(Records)
'''
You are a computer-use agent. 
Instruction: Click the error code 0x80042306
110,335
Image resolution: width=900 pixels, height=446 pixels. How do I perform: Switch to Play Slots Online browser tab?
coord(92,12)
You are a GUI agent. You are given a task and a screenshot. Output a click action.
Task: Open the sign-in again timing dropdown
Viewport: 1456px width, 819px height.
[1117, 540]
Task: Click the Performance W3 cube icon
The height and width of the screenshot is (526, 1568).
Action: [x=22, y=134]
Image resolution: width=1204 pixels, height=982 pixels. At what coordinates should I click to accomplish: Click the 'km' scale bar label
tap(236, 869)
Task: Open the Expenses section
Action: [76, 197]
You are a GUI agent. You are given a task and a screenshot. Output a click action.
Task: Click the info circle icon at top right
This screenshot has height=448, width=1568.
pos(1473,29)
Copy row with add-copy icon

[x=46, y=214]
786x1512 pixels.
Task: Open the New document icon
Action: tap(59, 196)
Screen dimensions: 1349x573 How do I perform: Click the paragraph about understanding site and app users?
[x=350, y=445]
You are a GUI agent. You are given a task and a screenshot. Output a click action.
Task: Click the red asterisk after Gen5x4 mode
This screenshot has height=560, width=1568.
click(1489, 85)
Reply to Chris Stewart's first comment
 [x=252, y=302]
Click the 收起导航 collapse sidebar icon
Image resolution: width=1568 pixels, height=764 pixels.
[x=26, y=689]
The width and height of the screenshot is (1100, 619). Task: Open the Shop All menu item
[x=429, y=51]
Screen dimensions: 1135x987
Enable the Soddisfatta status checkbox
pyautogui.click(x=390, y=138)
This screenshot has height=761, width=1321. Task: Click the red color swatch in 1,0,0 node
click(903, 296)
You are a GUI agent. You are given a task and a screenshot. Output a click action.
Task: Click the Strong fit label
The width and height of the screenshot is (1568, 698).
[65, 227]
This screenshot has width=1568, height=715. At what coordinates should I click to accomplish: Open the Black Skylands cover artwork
'''
▶ _Directive_
Duplicate every one of the items above verbatim, from the first line to the last, without any alteration.

▶ _Task response_
You are a computer-use agent. 
Instruction: Click the error code 0x80042306
110,335
Image resolution: width=900 pixels, height=446 pixels. How do I perform: Switch to Play Slots Online browser tab?
coord(92,12)
You are a GUI agent. You are given a task and a screenshot. Output a click action.
Task: Open the sign-in again timing dropdown
Viewport: 1456px width, 819px height.
[1117, 540]
Task: Click the Performance W3 cube icon
The height and width of the screenshot is (526, 1568).
Action: [x=22, y=134]
Image resolution: width=1204 pixels, height=982 pixels. At what coordinates should I click to accomplish: Click the 'km' scale bar label
tap(236, 869)
Task: Open the Expenses section
Action: [76, 197]
You are a GUI agent. You are given a task and a screenshot. Output a click action.
Task: Click the info circle icon at top right
This screenshot has height=448, width=1568.
pos(1473,29)
Copy row with add-copy icon

[x=46, y=214]
786x1512 pixels.
Task: Open the New document icon
Action: tap(59, 196)
Screen dimensions: 1349x573 How do I perform: Click the paragraph about understanding site and app users?
[x=350, y=445]
You are a GUI agent. You are given a task and a screenshot. Output a click action.
Task: Click the red asterisk after Gen5x4 mode
This screenshot has height=560, width=1568.
click(1489, 85)
Reply to Chris Stewart's first comment
 [x=252, y=302]
Click the 收起导航 collapse sidebar icon
Image resolution: width=1568 pixels, height=764 pixels.
[x=26, y=689]
The width and height of the screenshot is (1100, 619). Task: Open the Shop All menu item
[x=429, y=51]
Screen dimensions: 1135x987
Enable the Soddisfatta status checkbox
pyautogui.click(x=390, y=138)
This screenshot has height=761, width=1321. Task: Click the red color swatch in 1,0,0 node
click(903, 296)
You are a GUI agent. You are given a task and a screenshot. Output a click action.
Task: Click the Strong fit label
The width and height of the screenshot is (1568, 698).
[65, 227]
This screenshot has width=1568, height=715. At what coordinates should I click to accomplish: Open the Black Skylands cover artwork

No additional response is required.